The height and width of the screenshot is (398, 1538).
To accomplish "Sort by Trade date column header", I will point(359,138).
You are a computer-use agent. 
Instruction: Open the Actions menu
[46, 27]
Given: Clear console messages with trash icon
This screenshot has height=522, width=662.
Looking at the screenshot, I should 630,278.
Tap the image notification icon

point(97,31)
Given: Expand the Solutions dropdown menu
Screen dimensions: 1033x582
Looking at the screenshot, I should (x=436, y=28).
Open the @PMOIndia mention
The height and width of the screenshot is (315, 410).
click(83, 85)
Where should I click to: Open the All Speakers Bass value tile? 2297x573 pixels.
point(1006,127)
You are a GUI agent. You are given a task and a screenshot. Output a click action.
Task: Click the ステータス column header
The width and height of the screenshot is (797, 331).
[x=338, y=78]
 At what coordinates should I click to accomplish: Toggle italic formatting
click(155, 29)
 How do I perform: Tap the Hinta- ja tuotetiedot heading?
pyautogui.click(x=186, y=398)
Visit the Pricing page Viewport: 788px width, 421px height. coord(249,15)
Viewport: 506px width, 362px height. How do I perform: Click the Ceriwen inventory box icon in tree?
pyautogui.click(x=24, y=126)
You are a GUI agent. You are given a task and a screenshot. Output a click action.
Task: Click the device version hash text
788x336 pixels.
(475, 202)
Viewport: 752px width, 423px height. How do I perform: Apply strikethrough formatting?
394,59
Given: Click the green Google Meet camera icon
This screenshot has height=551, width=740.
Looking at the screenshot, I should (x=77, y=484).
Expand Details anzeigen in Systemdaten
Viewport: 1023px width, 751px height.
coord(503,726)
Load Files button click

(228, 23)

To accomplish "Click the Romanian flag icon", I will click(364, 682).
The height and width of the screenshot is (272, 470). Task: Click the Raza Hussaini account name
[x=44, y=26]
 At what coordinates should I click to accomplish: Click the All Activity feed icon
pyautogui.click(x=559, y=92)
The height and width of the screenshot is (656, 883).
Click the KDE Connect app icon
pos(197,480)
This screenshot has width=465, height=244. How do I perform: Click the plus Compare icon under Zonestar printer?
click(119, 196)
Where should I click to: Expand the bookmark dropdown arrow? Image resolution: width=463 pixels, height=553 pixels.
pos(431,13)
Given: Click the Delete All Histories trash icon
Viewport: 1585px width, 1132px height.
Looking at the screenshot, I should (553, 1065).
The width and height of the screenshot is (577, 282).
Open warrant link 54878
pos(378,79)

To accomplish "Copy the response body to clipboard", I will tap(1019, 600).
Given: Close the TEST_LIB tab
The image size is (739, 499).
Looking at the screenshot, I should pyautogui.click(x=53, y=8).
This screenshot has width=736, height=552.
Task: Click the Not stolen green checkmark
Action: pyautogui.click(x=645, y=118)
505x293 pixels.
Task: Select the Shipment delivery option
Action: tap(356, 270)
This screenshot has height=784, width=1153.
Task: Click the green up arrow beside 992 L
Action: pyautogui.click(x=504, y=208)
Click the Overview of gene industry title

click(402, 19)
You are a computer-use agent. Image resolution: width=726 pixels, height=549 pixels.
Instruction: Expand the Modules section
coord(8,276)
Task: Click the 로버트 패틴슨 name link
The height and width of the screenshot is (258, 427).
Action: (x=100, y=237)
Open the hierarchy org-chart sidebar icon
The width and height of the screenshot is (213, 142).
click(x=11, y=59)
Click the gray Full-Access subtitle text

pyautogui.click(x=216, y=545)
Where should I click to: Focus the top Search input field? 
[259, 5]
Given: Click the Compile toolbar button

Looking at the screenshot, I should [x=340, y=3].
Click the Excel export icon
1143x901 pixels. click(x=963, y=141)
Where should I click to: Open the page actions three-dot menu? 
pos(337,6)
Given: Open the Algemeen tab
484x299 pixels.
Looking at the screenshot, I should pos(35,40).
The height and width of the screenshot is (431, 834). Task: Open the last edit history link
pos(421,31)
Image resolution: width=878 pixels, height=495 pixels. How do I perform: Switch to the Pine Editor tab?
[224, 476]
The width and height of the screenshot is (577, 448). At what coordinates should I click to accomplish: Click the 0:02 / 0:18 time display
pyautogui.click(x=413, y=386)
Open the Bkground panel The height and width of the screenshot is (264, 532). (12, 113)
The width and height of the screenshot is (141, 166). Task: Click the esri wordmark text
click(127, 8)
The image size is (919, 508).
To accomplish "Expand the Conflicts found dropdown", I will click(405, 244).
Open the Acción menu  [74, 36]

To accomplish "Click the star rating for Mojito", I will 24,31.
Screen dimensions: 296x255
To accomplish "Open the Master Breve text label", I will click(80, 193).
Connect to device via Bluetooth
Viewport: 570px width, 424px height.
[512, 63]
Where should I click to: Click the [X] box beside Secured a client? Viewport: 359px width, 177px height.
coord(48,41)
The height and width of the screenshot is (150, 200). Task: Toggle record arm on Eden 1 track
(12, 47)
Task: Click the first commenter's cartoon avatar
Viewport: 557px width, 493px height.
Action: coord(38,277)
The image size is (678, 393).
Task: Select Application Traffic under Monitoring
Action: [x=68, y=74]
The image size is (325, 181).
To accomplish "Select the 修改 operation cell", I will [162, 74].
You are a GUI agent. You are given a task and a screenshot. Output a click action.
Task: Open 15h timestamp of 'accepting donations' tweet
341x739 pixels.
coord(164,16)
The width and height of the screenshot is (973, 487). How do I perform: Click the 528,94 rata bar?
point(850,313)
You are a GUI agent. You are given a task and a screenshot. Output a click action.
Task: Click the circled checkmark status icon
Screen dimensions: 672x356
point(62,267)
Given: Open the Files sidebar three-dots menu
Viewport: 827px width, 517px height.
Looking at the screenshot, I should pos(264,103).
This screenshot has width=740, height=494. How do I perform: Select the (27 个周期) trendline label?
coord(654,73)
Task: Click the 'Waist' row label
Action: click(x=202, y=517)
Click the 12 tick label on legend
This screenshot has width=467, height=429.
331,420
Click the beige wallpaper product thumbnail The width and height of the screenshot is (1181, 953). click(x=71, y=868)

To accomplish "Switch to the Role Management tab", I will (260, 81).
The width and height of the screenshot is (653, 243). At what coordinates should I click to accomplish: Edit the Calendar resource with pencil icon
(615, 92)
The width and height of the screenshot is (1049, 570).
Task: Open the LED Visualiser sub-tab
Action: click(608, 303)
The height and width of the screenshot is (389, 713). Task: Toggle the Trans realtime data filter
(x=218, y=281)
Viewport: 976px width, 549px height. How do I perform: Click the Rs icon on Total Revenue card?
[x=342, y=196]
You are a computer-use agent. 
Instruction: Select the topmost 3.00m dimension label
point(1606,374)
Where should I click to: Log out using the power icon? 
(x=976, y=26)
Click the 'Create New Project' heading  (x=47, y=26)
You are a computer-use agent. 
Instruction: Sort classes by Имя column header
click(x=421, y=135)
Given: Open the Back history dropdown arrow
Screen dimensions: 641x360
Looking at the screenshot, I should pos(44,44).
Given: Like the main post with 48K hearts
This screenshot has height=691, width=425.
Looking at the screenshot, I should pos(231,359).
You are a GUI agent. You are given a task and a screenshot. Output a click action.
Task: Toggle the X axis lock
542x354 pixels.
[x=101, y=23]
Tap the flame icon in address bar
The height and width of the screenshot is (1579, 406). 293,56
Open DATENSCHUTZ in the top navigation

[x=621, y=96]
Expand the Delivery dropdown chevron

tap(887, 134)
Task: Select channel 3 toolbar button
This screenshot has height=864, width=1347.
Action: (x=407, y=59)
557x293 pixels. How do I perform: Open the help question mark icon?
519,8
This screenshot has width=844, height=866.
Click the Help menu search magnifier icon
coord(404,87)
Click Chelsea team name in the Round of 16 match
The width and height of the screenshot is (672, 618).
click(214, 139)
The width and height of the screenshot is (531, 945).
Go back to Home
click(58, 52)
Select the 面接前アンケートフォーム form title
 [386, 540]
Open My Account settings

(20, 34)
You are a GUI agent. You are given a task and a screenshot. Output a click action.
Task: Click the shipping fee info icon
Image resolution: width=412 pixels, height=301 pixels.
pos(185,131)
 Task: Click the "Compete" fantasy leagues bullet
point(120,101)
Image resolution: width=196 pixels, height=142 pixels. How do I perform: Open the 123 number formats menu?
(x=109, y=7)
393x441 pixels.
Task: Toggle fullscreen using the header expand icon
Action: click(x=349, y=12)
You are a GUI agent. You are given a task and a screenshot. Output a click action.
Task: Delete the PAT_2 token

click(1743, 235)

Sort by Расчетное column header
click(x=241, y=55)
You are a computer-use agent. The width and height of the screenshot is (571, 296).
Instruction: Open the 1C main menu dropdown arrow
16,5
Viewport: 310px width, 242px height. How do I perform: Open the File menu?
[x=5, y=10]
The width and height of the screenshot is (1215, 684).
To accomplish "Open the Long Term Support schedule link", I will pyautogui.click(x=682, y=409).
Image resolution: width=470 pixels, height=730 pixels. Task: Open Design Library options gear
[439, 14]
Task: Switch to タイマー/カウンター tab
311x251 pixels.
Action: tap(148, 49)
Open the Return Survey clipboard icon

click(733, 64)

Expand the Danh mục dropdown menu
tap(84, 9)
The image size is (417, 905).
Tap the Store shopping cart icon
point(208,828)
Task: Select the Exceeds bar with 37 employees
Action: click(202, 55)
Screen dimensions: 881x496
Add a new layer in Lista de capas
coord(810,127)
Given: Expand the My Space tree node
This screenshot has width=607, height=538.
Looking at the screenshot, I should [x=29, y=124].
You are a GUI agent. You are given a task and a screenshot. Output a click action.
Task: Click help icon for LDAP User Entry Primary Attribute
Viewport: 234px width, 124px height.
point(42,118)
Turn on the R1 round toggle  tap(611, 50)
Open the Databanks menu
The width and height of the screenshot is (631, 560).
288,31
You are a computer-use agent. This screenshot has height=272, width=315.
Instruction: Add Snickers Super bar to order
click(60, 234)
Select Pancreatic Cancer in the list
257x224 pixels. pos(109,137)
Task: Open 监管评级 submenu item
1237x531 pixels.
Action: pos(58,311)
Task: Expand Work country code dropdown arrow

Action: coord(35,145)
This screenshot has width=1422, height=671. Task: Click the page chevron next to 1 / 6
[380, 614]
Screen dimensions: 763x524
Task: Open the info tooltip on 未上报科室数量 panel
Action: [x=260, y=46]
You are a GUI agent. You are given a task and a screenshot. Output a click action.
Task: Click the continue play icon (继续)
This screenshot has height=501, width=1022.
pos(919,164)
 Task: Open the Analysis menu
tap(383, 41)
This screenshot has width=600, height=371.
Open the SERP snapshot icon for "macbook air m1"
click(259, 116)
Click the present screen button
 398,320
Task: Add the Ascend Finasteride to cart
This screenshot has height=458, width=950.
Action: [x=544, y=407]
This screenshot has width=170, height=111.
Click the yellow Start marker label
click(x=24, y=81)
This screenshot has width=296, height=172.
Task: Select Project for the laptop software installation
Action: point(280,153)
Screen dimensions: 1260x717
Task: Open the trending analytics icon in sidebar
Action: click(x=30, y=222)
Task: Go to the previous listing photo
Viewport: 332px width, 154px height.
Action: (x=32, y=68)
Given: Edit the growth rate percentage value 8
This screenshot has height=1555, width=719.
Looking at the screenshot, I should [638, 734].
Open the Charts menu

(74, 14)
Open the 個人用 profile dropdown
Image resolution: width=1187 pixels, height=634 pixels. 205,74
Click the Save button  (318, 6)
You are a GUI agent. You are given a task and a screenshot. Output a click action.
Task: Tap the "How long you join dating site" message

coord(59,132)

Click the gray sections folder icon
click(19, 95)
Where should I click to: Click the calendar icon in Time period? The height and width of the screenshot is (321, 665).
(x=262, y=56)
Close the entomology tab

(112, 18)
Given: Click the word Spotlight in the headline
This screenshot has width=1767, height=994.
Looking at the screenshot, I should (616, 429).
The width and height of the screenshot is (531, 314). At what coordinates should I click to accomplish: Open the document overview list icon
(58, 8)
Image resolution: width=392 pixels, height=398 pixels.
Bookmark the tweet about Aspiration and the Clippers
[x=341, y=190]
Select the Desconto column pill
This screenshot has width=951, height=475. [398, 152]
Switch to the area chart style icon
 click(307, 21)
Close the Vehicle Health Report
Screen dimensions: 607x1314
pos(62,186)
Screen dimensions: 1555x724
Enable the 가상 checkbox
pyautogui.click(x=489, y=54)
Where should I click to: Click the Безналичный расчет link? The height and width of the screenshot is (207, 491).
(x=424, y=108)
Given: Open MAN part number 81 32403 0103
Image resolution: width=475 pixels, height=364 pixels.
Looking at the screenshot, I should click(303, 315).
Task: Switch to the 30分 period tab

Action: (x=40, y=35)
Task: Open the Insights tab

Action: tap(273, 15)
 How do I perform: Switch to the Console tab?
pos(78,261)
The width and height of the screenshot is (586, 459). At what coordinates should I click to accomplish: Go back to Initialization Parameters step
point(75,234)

══════

List the lines of the material in which the word "device" occurs.

TASK RESPONSE
Task: Click the device version hash text
Connect to device via Bluetooth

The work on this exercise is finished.